The FSH receptor can also activate the extracellular signal-regulated kinases (ERK). In a feedback mechanism, these activated kinases phosphorylate the receptor. The longer the receptor remains active, the more kinases are activated, the more receptors are phosphorylated.
In the ovary, the FSH receptor is necessary for follicular development and expressed on the granulosa cells.
In the male, the FSH receptor has been identified on the Sertoli cells that are critical for spermatogenesis.
The FSHR is expressed during the luteal phase in the secretory endometrium of the uterus.
FSH receptor is selectively expressed on the surface of the blood vessels of a wide range of carcinogenic tumors.
Upregulation refers to the increase in the number of receptor site on the membrane. Estrogen upregulates FSH receptor sites. In turn, FSH stimulates granulosa cells to produce estrogens. This synergistic activity of estrogen and FSH allows for follicle growth and development in the ovary.
The FSHR become desensitized when exposed to FSH for some time. A key reaction of this downregulation is the phosphorylation of the intracellular (or cytoplasmic) receptor domain by protein kinases. This process uncouples Gs protein from the FSHR. Another way to desensitize is to uncouple the regulatory and catalytic units of the cAMP system.
Downregulation refers to the decrease in the number of receptor sites. This can be accomplished by metabolizing bound FSHR sites. The bound FSH-receptor complex is brought by lateral migration to a "coated pit," where such units are concentrated and then stabilized by a framework of clathrins. A pinched-off coated pit is internalized and degraded by lysosomes. Proteins may be metabolized or the receptor can be recycled. Use of long-acting agonists will downregulate the receptor population.

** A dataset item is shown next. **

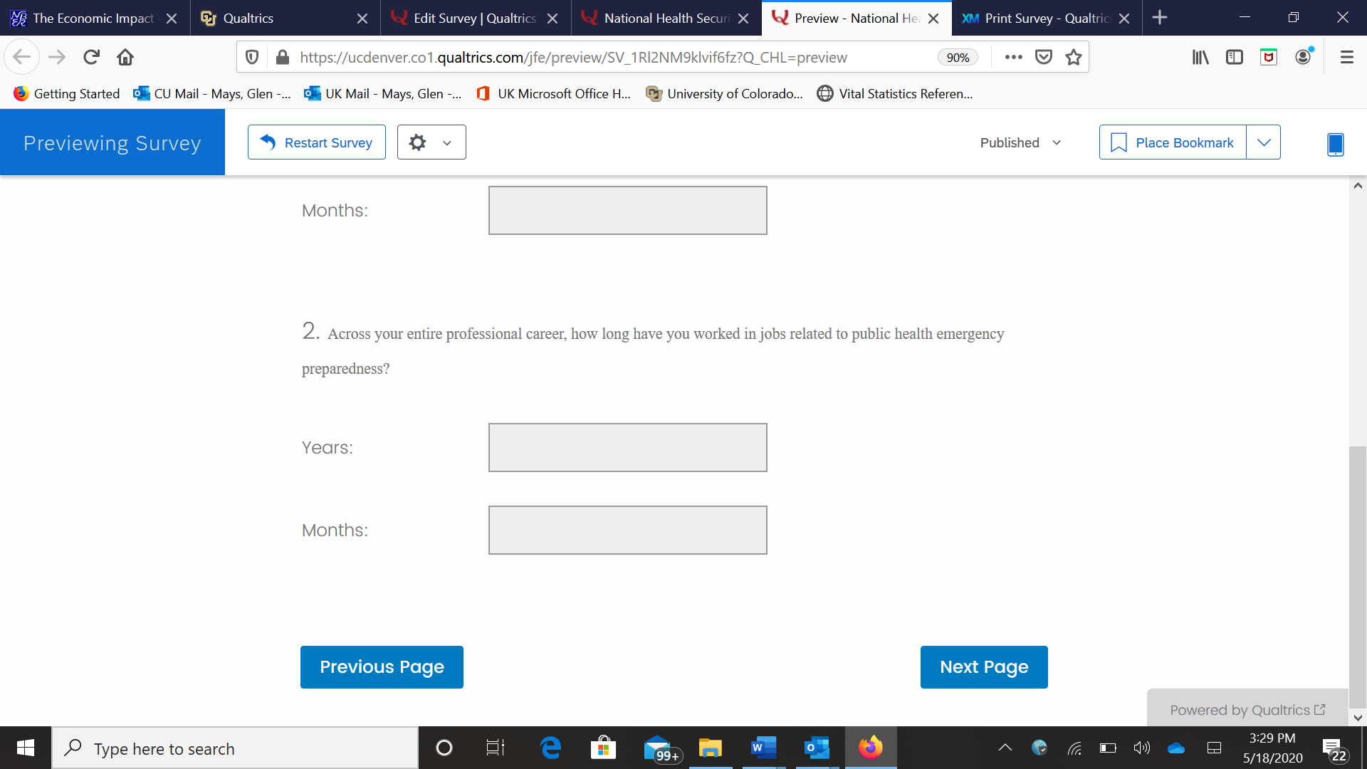Viewport: 1367px width, 769px height.
Task: Expand the Published status dropdown
Action: tap(1021, 142)
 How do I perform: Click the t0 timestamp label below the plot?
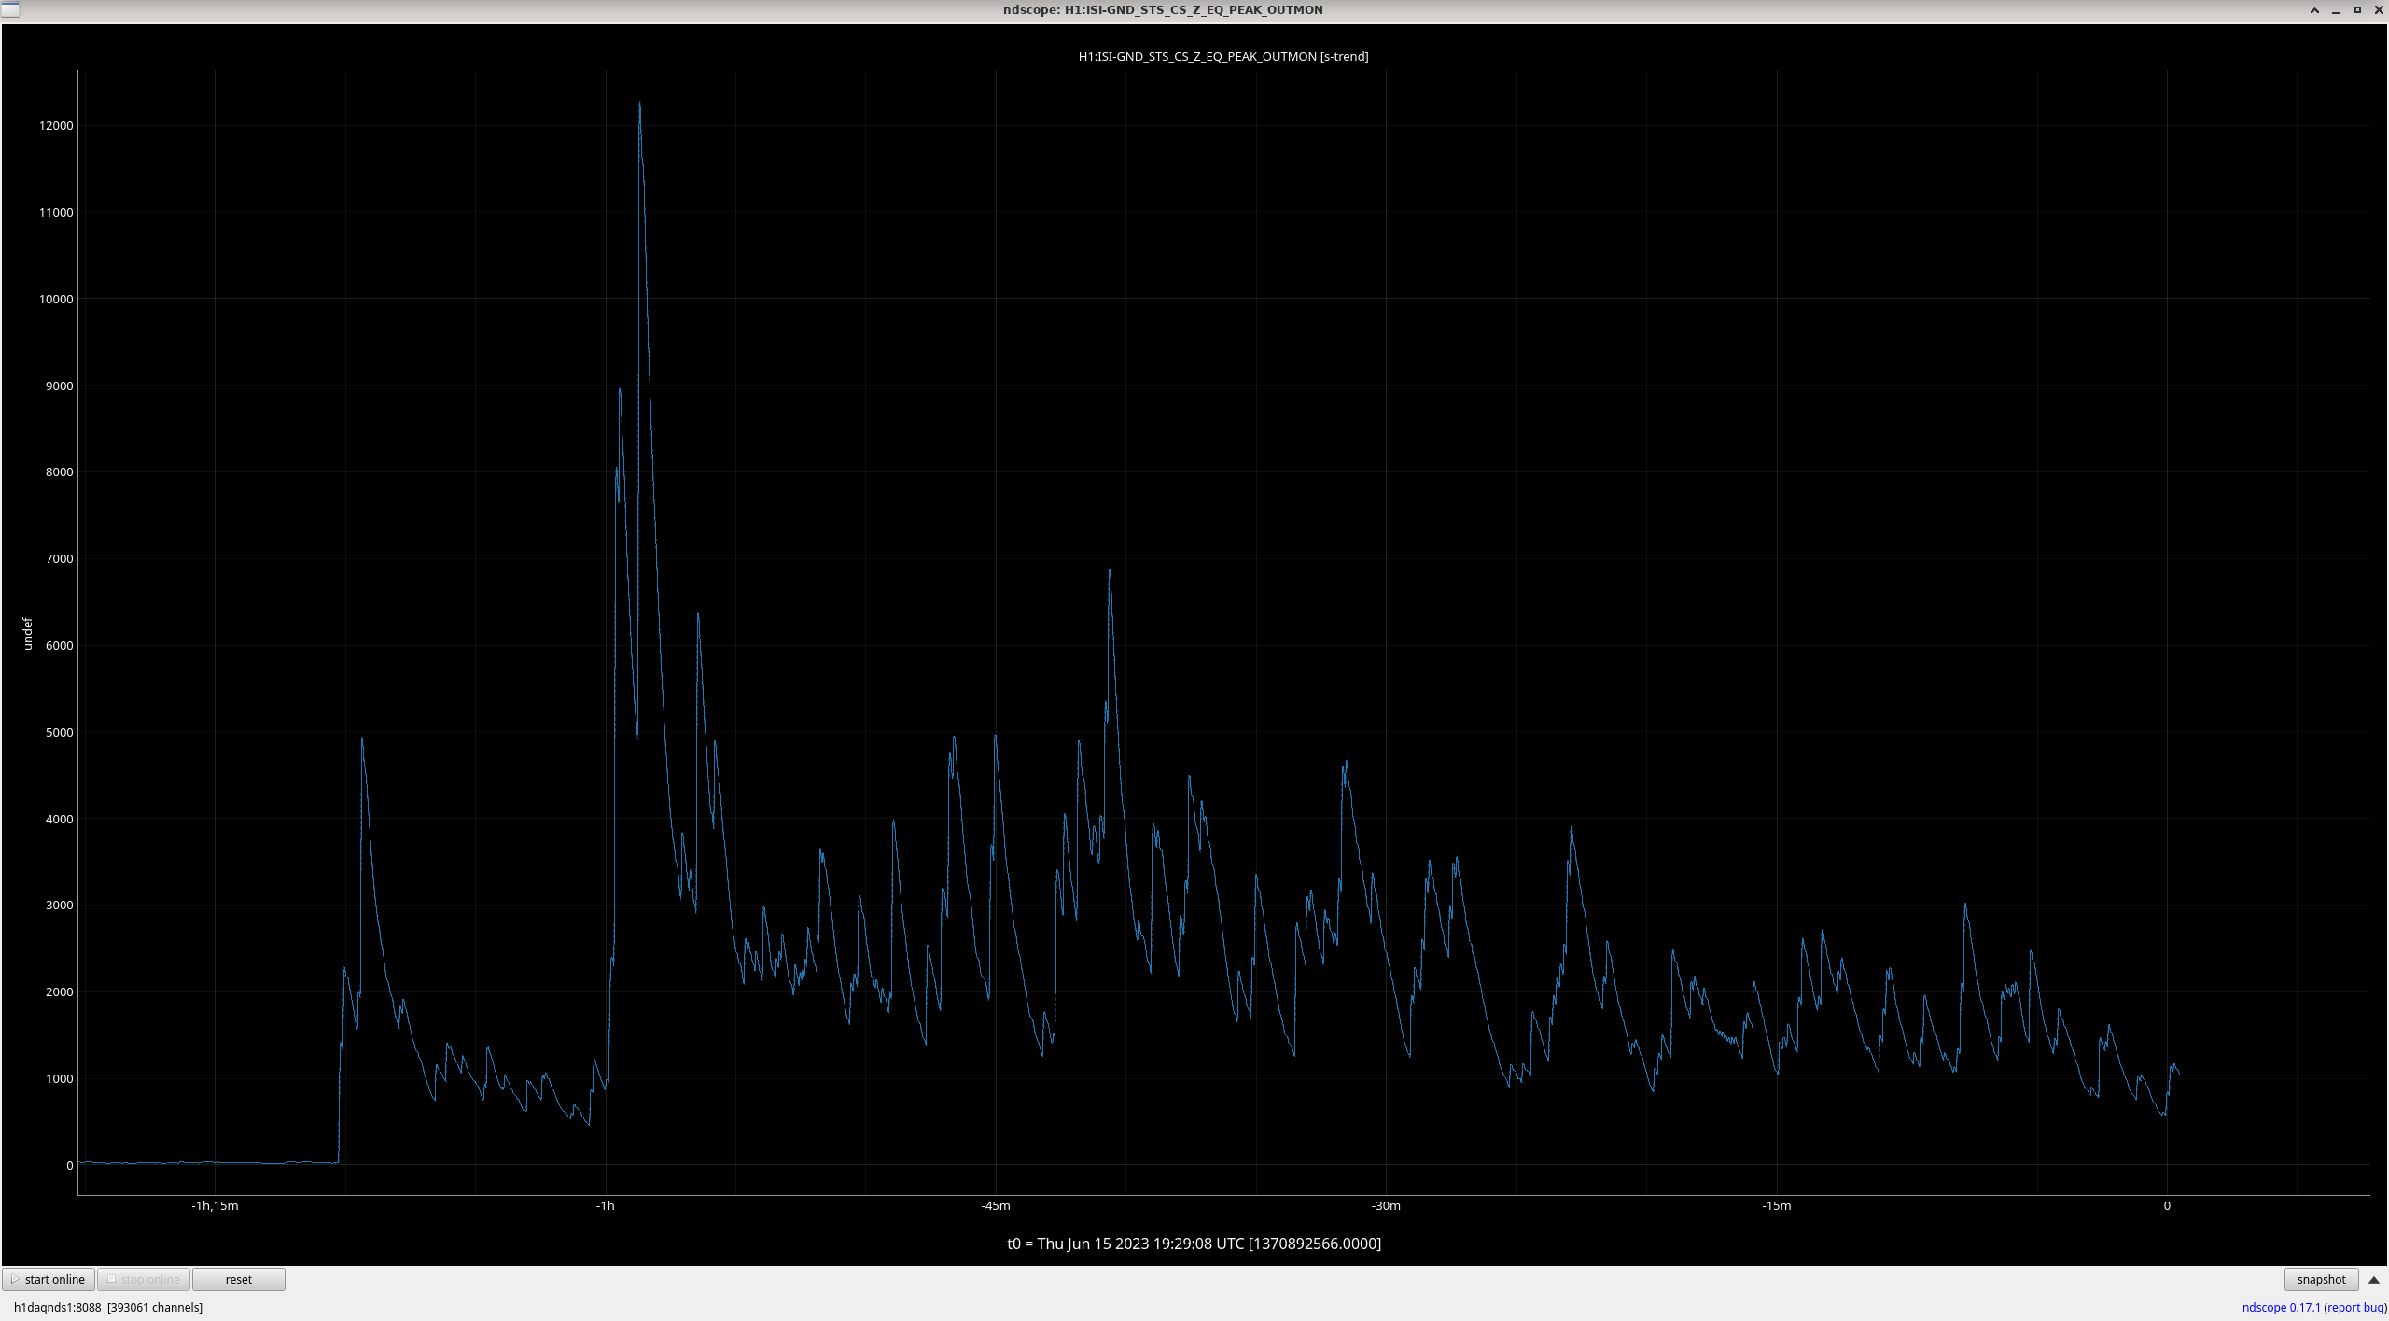[1194, 1243]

Antibodies to FSHR can interfere with FSHR activity.
Some patients with ovarian hyperstimulation syndrome may have mutations in the gene for FSHR, making them more sensitive to gonadotropin stimulation.
Women with 46 XX gonadal dysgenesis experience primary amenorrhea with hypergonadotropic hypogonadism. There are forms of 46 xx gonadal dysgenesis wherein abnormalities in the FSH-receptor have been reported and are thought to be the cause of the hypogonadism.
Polymorphism may affect FSH receptor populations and lead to poorer responses in infertile women receiving FSH medication for IVF.
Alfred G. Gilman and Martin Rodbell received the 1994 Nobel Prize in Medicine and Physiology for the discovery of the G Protein System.